--- GIVEN PASSAGE ---
Bank of America analysts report that the ongoing Iran conflict is driving significant market volatility and a broad de-risking of assets. This trend is causing notable shifts in capital flows across various market sectors, with investors moving towards safer havens.
The conflict has led to rising energy prices and is expected to weaken flows into equities, high-yield loans, and alternative investments through March and April. This situation is compounded by seasonal factors such as tax season outflows and the conclusion of early-year 401k inflows, creating a negative short-term outlook for asset managers. Data for March already shows equity flows turning negative, a typical pattern during geopolitical spikes that increase market uncertainty.
In response to the volatility, investors are favoring safer assets, with money market and fixed-income funds continuing to see positive inflows. Geographically, equity markets of net oil and gas exporting nations like Canada, Brazil, Norway, and the United States are outperforming. The energy, defense, and metals and mining sectors are also benefiting. Bank of America highlights BlackRock, rated as a Buy, for its history of outperforming in volatile periods and its defensive positioning.
The prevailing trend is a flight to safety, with investors preferring less risky assets until geopolitical tensions ease. Markets will continue to monitor energy prices and geopolitical developments closely. A defensive investment posture is seen as crucial for navigating the current market environment in the near term.
Q: What is the primary market reaction to the Iran conflict?
A: The primary reaction is broad asset de-risking, with investors moving capital from equities to safer assets like money market and fixed income funds.
Q: Which countries and sectors are performing well?
A: Net oil and gas exporting countries along with the energy, defense, and metals and mining sectors are currently outperforming.
---
WRITTEN PROBLEM A:
In the market report, which firm does Bank of America rate as a Buy?
WRITTEN PROBLEM B:
Please return a portion of the market report word for word, beginning at the words "The prevailing trend" and stopping after the words "are currently outperforming.".
Rely only on the market report for what comes next.
--- COLLECTED MATERIAL ---
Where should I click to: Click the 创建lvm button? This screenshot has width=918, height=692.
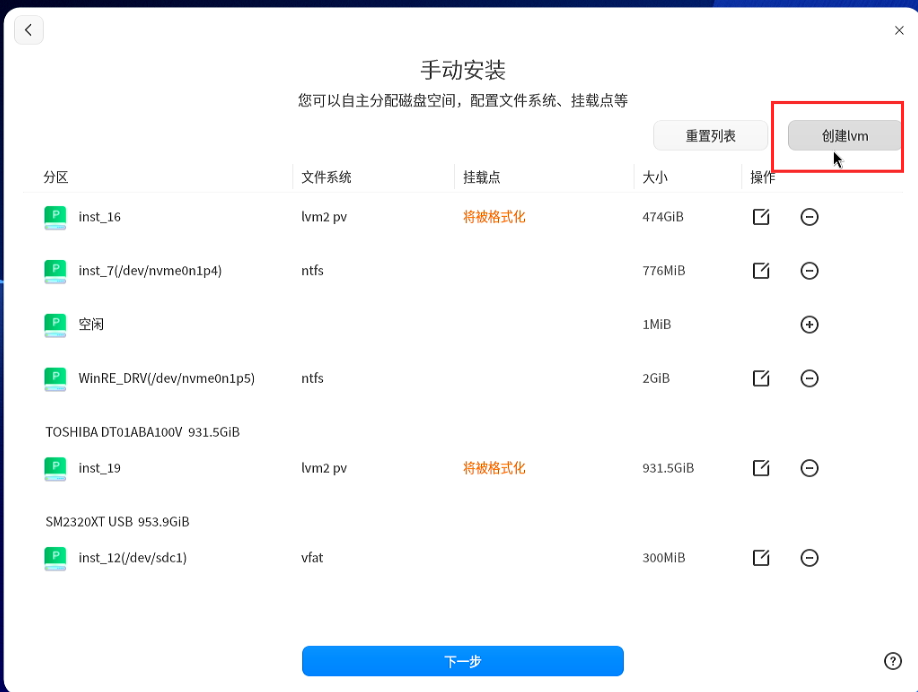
---
FULL ANSWER A:
BlackRock

FULL ANSWER B:
The prevailing trend is a flight to safety, with investors preferring less risky assets until geopolitical tensions ease. Markets will continue to monitor energy prices and geopolitical developments closely. A defensive investment posture is seen as crucial for navigating the current market environment in the near term.
Q: What is the primary market reaction to the Iran conflict?
A: The primary reaction is broad asset de-risking, with investors moving capital from equities to safer assets like money market and fixed income funds.
Q: Which countries and sectors are performing well?
A: Net oil and gas exporting countries along with the energy, defense, and metals and mining sectors are currently outperforming.